In 1962, less than six decades after the invention of powered flight, 18 years after a German V-2 rocket became the first human object to reach outer space, and only months since the Soviet Union had sent a man into orbit, President John F. Kennedy announced: “We choose to go to the moon.”

It was at least in part a vanity project, albeit the most audacious and exciting in history. It called for unparalleled human intelligence, which sparked invention and ingenuity, and left them as its legacy.

But the future has a habit of never quite turning out as planned. When President Kennedy made his pledge, the race to the moon was the future. Once reached, it quickly became the past. The Apollo project conquered and then quietly expired, dying intestate.

A year before Neil Armstrong declared, “The Eagle has landed,” moviegoers were transfixed by 2001: A Space Odyssey, and its visions of moon bases and orbiting space stations, where you could stay at a Hilton hotel after arriving on a Pan Am rocket. Apollo 11 was surely to be the first, small step in mankind’s giant leap into space.

The future, however, has not been about ever bigger rockets, but increasingly smaller electronics. The Machine Age did not give way to a new age of even larger machines. At the start of the recent documentary Apollo 11, the Saturn V rocket is moved to its landing pad by a breathtakingly gargantuan tracked vehicle, the 6,000,000-pound crawler-transporter, still the largest self-powered vehicle in the world. The scene is awe-inspiring. Nobody watching today says, gosh, imagine when this was unusual.

Rocket technology has also barely changed in the last 50 years. Ditto the internal-combustion engines in our cars and the roads they drive on, the power plants electrifying our cities, the pipes carrying water to our homes and waste out and the design and speed – not supersonic – of our airliners.

A lot of physical stuff in the early 21st century looks nothing like 2001. It still looks rather a lot like 1969.

Where radical and rapid change has come is in computing. That smartphone in your pocket has more computing power than NASA had to guide Apollo 11. We may have no colonies on Mars, but you can access the entire storehouse of human knowledge and experience, including just about anything ever written, recorded, photographed or filmed, whether brilliant, banal or vulgar, from a hand-held device costing less than a 1969 television.
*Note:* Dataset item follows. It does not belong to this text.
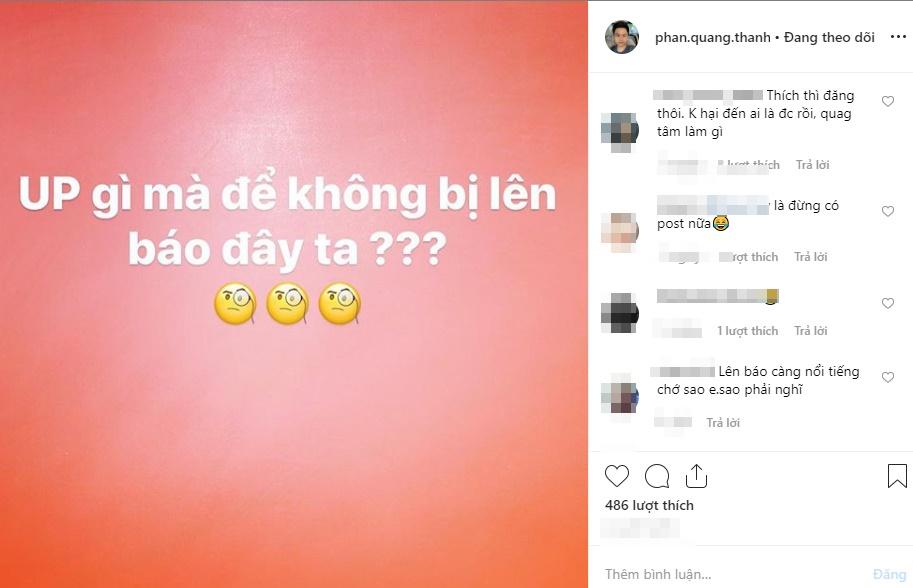Viewport: 913px width, 588px height.
Task: View '1 lượt thích' on third comment
Action: pos(748,331)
On the landing craft’s descent to the lunar surface, the on-board computer repeatedly crashed. The cause was human error; Buzz Aldrin basically forced it to run too many apps at the same time. But the computer rebooted itself and did much of the work of piloting to a safe landing. Computing is probably the biggest legacy of the Apollo program. In addition to all the marvels and distractions of the information age, even our machines now depend on the computers inside them. Like the Eagle, jet airliners are now mostly flown by their software.
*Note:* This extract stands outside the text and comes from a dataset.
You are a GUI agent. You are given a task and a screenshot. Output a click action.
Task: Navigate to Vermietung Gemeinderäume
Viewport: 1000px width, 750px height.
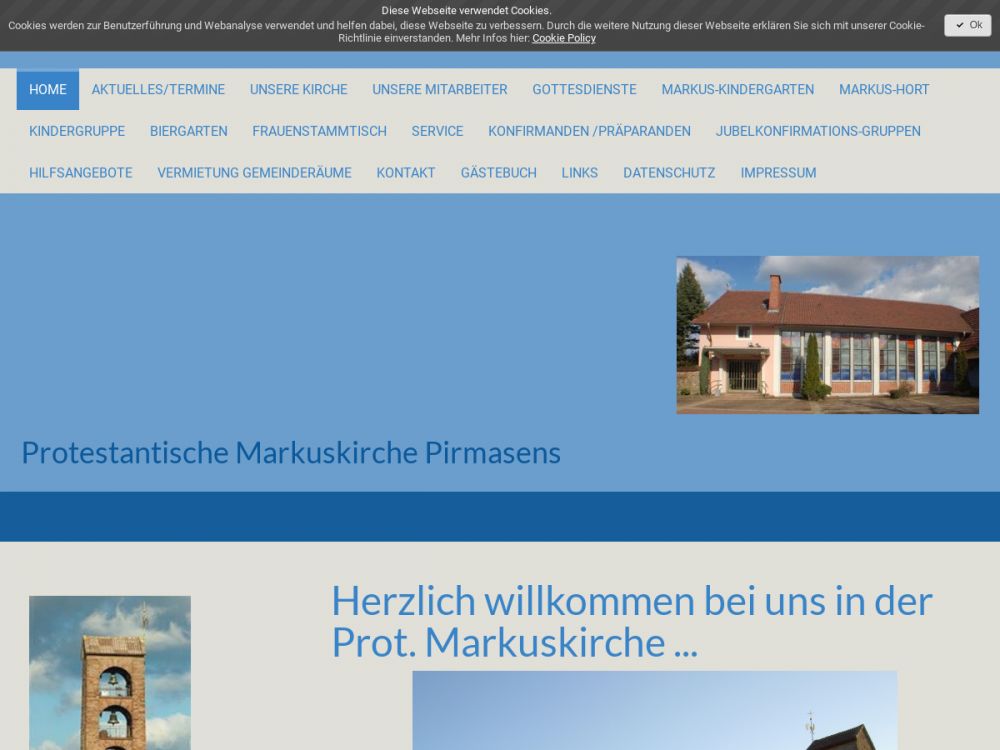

“Here men from the planet Earth first set foot upon the Moon, July 1969 A.D.,” reads the plaque that Apollo 11 left behind. “We came in peace for all mankind.”

They may have come in all our names, but one country sent them there. It was the peak of the American Century. The United States of America saw itself as the incarnation of the Whig theory of history; the land of ever-onward and upward, the country that thought it could do anything and where anything was possible. Vietnam, stagflation and all that followed did that in.

Today’s “Make America Great Again” hats bookend that moment, as markers of insecurity staring back, uncomprehending, at a time of confidence. Our Eagle has not yet landed, and we are still experiencing the effects of weightlessness.

Getting to the moon was human intelligence at its highest. But the impulse to go came from somewhere lower in the brain stem. In his speech announcing the moon race, President Kennedy said that people would wonder: Why? He invoked the urge to discover and to do what has not been done, and the eternal drive to compete and win.

He closed with a quote from British explorer George Mallory. When asked why he wanted to be the first to climb Mount Everest, he offered the most human answer: “Because it is there.”